» Problem requirements
Turn the lines of the items below into a numbered list, leaving out any blank lines.

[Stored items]
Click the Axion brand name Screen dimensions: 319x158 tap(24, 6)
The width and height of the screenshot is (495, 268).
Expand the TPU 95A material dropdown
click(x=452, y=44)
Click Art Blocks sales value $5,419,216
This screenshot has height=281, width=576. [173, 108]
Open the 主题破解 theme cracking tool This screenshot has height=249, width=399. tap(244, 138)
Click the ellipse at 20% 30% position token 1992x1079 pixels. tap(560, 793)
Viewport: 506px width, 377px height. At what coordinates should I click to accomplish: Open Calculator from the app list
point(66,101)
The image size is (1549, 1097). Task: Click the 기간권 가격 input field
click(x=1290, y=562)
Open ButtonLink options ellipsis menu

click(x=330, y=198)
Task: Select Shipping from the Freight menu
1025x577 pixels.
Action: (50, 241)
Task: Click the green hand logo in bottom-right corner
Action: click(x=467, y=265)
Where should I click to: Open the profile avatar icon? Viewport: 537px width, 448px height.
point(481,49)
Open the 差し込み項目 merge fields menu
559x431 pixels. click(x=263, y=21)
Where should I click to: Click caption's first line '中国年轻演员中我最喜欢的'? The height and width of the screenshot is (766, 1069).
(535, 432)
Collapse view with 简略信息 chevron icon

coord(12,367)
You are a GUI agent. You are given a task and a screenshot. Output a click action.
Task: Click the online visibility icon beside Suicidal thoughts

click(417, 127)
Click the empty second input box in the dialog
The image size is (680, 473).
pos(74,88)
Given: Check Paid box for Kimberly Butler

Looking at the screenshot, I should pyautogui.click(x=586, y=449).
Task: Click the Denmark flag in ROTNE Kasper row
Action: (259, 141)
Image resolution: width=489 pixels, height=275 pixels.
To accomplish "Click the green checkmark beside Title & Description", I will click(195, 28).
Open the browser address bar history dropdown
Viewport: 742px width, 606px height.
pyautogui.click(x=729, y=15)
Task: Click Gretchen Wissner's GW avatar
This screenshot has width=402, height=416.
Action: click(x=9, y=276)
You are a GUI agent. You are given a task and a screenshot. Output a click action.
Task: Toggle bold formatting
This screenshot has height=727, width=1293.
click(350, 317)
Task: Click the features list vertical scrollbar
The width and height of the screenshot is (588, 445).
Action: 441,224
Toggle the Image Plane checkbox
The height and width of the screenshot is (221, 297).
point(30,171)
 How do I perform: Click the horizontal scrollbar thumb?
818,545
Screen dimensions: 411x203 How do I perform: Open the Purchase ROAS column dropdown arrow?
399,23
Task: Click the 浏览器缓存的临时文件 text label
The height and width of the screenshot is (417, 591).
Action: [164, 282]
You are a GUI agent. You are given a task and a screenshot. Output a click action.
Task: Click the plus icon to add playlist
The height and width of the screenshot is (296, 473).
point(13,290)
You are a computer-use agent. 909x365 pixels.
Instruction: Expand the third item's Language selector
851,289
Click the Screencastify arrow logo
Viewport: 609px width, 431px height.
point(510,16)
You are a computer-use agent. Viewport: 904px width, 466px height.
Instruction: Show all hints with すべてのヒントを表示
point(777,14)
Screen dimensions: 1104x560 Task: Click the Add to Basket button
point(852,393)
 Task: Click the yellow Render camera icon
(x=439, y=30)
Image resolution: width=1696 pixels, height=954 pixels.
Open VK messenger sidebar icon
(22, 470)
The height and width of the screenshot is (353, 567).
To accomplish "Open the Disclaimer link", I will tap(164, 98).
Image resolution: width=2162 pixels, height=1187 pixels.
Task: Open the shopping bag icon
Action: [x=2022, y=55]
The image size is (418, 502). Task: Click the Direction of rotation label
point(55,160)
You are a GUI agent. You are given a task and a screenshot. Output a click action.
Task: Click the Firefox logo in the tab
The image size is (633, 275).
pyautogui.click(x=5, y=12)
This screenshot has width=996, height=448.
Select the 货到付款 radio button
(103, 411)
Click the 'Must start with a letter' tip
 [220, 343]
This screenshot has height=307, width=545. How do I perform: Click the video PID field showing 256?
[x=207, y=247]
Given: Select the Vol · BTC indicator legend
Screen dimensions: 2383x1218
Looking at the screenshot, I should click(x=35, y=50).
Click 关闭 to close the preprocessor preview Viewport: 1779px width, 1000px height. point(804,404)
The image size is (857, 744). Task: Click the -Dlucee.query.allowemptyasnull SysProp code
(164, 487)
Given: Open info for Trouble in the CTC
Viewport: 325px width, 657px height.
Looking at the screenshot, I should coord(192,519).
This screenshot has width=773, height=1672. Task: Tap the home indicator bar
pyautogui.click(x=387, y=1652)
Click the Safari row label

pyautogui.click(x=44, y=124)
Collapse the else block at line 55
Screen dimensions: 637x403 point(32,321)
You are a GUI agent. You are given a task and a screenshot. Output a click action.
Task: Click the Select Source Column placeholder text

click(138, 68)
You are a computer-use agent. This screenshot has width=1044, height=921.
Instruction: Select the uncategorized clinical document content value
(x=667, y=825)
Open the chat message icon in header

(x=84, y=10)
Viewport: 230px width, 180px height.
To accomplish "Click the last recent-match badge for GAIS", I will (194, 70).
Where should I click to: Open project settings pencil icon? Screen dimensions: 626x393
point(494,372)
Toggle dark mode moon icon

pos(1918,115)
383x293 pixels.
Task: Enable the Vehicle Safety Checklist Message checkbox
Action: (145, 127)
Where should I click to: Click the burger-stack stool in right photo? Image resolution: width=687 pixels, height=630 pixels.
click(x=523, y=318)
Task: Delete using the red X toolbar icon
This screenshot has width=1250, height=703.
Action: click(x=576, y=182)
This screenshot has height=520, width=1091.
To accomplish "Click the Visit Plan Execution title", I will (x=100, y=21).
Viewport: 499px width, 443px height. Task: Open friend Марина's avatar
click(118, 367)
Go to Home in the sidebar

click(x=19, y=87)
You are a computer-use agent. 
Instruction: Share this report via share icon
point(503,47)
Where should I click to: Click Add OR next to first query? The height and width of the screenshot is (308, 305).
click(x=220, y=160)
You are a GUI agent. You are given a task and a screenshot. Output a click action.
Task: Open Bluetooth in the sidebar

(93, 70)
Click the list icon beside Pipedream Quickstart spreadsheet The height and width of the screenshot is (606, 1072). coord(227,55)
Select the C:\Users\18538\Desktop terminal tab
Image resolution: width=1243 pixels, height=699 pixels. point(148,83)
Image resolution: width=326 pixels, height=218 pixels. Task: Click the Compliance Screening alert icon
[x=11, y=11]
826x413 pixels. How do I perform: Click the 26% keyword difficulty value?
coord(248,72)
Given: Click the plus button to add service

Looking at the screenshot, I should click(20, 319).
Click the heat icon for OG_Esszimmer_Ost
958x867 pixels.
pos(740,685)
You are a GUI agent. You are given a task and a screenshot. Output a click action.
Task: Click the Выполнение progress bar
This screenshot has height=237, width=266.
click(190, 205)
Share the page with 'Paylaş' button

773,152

» Problem solution
1. Click the Axion brand name Screen dimensions: 319x158 tap(24, 6)
2. The width and height of the screenshot is (495, 268).
3. Expand the TPU 95A material dropdown
4. click(x=452, y=44)
5. Click Art Blocks sales value $5,419,216
6. This screenshot has height=281, width=576. [173, 108]
7. Open the 主题破解 theme cracking tool This screenshot has height=249, width=399. tap(244, 138)
8. Click the ellipse at 20% 30% position token 1992x1079 pixels. tap(560, 793)
9. Viewport: 506px width, 377px height. At what coordinates should I click to accomplish: Open Calculator from the app list
10. point(66,101)
11. The image size is (1549, 1097). Task: Click the 기간권 가격 input field
12. click(x=1290, y=562)
13. Open ButtonLink options ellipsis menu
14. click(x=330, y=198)
15. Task: Select Shipping from the Freight menu
16. 1025x577 pixels.
17. Action: (50, 241)
18. Task: Click the green hand logo in bottom-right corner
19. Action: click(x=467, y=265)
20. Where should I click to: Open the profile avatar icon? Viewport: 537px width, 448px height.
21. point(481,49)
22. Open the 差し込み項目 merge fields menu
23. 559x431 pixels. click(x=263, y=21)
24. Where should I click to: Click caption's first line '中国年轻演员中我最喜欢的'? The height and width of the screenshot is (766, 1069).
25. (535, 432)
26. Collapse view with 简略信息 chevron icon
27. coord(12,367)
28. You are a GUI agent. You are given a task and a screenshot. Output a click action.
29. Task: Click the online visibility icon beside Suicidal thoughts
30. click(417, 127)
31. Click the empty second input box in the dialog
32. The image size is (680, 473).
33. pos(74,88)
34. Given: Check Paid box for Kimberly Butler
35. Looking at the screenshot, I should pyautogui.click(x=586, y=449).
36. Task: Click the Denmark flag in ROTNE Kasper row
37. Action: (259, 141)
38. Image resolution: width=489 pixels, height=275 pixels.
39. To accomplish "Click the green checkmark beside Title & Description", I will click(195, 28).
40. Open the browser address bar history dropdown
41. Viewport: 742px width, 606px height.
42. pyautogui.click(x=729, y=15)
43. Task: Click Gretchen Wissner's GW avatar
44. This screenshot has width=402, height=416.
45. Action: click(x=9, y=276)
46. You are a GUI agent. You are given a task and a screenshot. Output a click action.
47. Task: Toggle bold formatting
48. This screenshot has height=727, width=1293.
49. click(350, 317)
50. Task: Click the features list vertical scrollbar
51. The width and height of the screenshot is (588, 445).
52. Action: 441,224
53. Toggle the Image Plane checkbox
54. The height and width of the screenshot is (221, 297).
55. point(30,171)
56.  How do I perform: Click the horizontal scrollbar thumb?
57. 818,545
58. Screen dimensions: 411x203 How do I perform: Open the Purchase ROAS column dropdown arrow?
59. 399,23
60. Task: Click the 浏览器缓存的临时文件 text label
61. The height and width of the screenshot is (417, 591).
62. Action: [164, 282]
63. You are a GUI agent. You are given a task and a screenshot. Output a click action.
64. Task: Click the plus icon to add playlist
65. The height and width of the screenshot is (296, 473).
66. point(13,290)
67. You are a computer-use agent. 909x365 pixels.
68. Instruction: Expand the third item's Language selector
69. 851,289
70. Click the Screencastify arrow logo
71. Viewport: 609px width, 431px height.
72. point(510,16)
73. You are a computer-use agent. Viewport: 904px width, 466px height.
74. Instruction: Show all hints with すべてのヒントを表示
75. point(777,14)
76. Screen dimensions: 1104x560 Task: Click the Add to Basket button
77. point(852,393)
78.  Task: Click the yellow Render camera icon
79. (x=439, y=30)
80. Image resolution: width=1696 pixels, height=954 pixels.
81. Open VK messenger sidebar icon
82. (22, 470)
83. The height and width of the screenshot is (353, 567).
84. To accomplish "Open the Disclaimer link", I will tap(164, 98).
85. Image resolution: width=2162 pixels, height=1187 pixels.
86. Task: Open the shopping bag icon
87. Action: [x=2022, y=55]
88. The image size is (418, 502). Task: Click the Direction of rotation label
89. point(55,160)
90. You are a GUI agent. You are given a task and a screenshot. Output a click action.
91. Task: Click the Firefox logo in the tab
92. The image size is (633, 275).
93. pyautogui.click(x=5, y=12)
94. This screenshot has width=996, height=448.
95. Select the 货到付款 radio button
96. (103, 411)
97. Click the 'Must start with a letter' tip
98.  [220, 343]
99. This screenshot has height=307, width=545. How do I perform: Click the video PID field showing 256?
100. [x=207, y=247]
101. Given: Select the Vol · BTC indicator legend
102. Screen dimensions: 2383x1218
103. Looking at the screenshot, I should click(x=35, y=50).
104. Click 关闭 to close the preprocessor preview Viewport: 1779px width, 1000px height. point(804,404)
105. The image size is (857, 744). Task: Click the -Dlucee.query.allowemptyasnull SysProp code
106. (164, 487)
107. Given: Open info for Trouble in the CTC
108. Viewport: 325px width, 657px height.
109. Looking at the screenshot, I should coord(192,519).
110. This screenshot has width=773, height=1672. Task: Tap the home indicator bar
111. pyautogui.click(x=387, y=1652)
112. Click the Safari row label
113. pyautogui.click(x=44, y=124)
114. Collapse the else block at line 55
115. Screen dimensions: 637x403 point(32,321)
116. You are a GUI agent. You are given a task and a screenshot. Output a click action.
117. Task: Click the Select Source Column placeholder text
118. click(138, 68)
119. You are a computer-use agent. This screenshot has width=1044, height=921.
120. Instruction: Select the uncategorized clinical document content value
121. (x=667, y=825)
122. Open the chat message icon in header
123. (x=84, y=10)
124. Viewport: 230px width, 180px height.
125. To accomplish "Click the last recent-match badge for GAIS", I will (194, 70).
126. Where should I click to: Open project settings pencil icon? Screen dimensions: 626x393
127. point(494,372)
128. Toggle dark mode moon icon
129. pos(1918,115)
130. 383x293 pixels.
131. Task: Enable the Vehicle Safety Checklist Message checkbox
132. Action: (145, 127)
133. Where should I click to: Click the burger-stack stool in right photo? Image resolution: width=687 pixels, height=630 pixels.
134. click(x=523, y=318)
135. Task: Delete using the red X toolbar icon
136. This screenshot has width=1250, height=703.
137. Action: click(x=576, y=182)
138. This screenshot has height=520, width=1091.
139. To accomplish "Click the Visit Plan Execution title", I will (x=100, y=21).
140. Viewport: 499px width, 443px height. Task: Open friend Марина's avatar
141. click(118, 367)
142. Go to Home in the sidebar
143. click(x=19, y=87)
144. You are a computer-use agent. 
145. Instruction: Share this report via share icon
146. point(503,47)
147. Where should I click to: Click Add OR next to first query? The height and width of the screenshot is (308, 305).
148. click(x=220, y=160)
149. You are a GUI agent. You are given a task and a screenshot. Output a click action.
150. Task: Open Bluetooth in the sidebar
151. (93, 70)
152. Click the list icon beside Pipedream Quickstart spreadsheet The height and width of the screenshot is (606, 1072). coord(227,55)
153. Select the C:\Users\18538\Desktop terminal tab
154. Image resolution: width=1243 pixels, height=699 pixels. point(148,83)
155. Image resolution: width=326 pixels, height=218 pixels. Task: Click the Compliance Screening alert icon
156. [x=11, y=11]
157. 826x413 pixels. How do I perform: Click the 26% keyword difficulty value?
158. coord(248,72)
159. Given: Click the plus button to add service
160. Looking at the screenshot, I should click(20, 319).
161. Click the heat icon for OG_Esszimmer_Ost
162. 958x867 pixels.
163. pos(740,685)
164. You are a GUI agent. You are given a task and a screenshot. Output a click action.
165. Task: Click the Выполнение progress bar
166. This screenshot has height=237, width=266.
167. click(190, 205)
168. Share the page with 'Paylaş' button
169. 773,152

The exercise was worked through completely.